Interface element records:
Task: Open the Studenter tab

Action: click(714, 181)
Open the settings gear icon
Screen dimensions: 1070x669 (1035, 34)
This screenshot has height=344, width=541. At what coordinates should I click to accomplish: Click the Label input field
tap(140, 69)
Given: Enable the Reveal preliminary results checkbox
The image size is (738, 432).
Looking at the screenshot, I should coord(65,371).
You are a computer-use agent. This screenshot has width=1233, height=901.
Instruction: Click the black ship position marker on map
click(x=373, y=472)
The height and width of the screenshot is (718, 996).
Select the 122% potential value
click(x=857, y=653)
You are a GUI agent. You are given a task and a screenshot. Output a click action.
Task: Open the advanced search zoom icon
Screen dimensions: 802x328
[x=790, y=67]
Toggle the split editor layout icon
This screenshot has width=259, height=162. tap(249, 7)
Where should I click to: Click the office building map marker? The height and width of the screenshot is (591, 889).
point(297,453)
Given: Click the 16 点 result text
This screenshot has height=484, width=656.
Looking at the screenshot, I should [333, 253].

**Aim**
Rewrite every line of the listing above, swapping each occurrence of "icon" for "button" and leaving everything else unchanged.

**Full answer**
Task: Open the Studenter tab

Action: click(714, 181)
Open the settings gear button
Screen dimensions: 1070x669 (1035, 34)
This screenshot has height=344, width=541. At what coordinates should I click to accomplish: Click the Label input field
tap(140, 69)
Given: Enable the Reveal preliminary results checkbox
The image size is (738, 432).
Looking at the screenshot, I should coord(65,371).
You are a computer-use agent. This screenshot has width=1233, height=901.
Instruction: Click the black ship position marker on map
click(x=373, y=472)
The height and width of the screenshot is (718, 996).
Select the 122% potential value
click(x=857, y=653)
You are a GUI agent. You are given a task and a screenshot. Output a click action.
Task: Open the advanced search zoom button
Screen dimensions: 802x328
[x=790, y=67]
Toggle the split editor layout button
This screenshot has width=259, height=162. tap(249, 7)
Where should I click to: Click the office building map marker? The height and width of the screenshot is (591, 889).
point(297,453)
Given: Click the 16 点 result text
This screenshot has height=484, width=656.
Looking at the screenshot, I should [333, 253].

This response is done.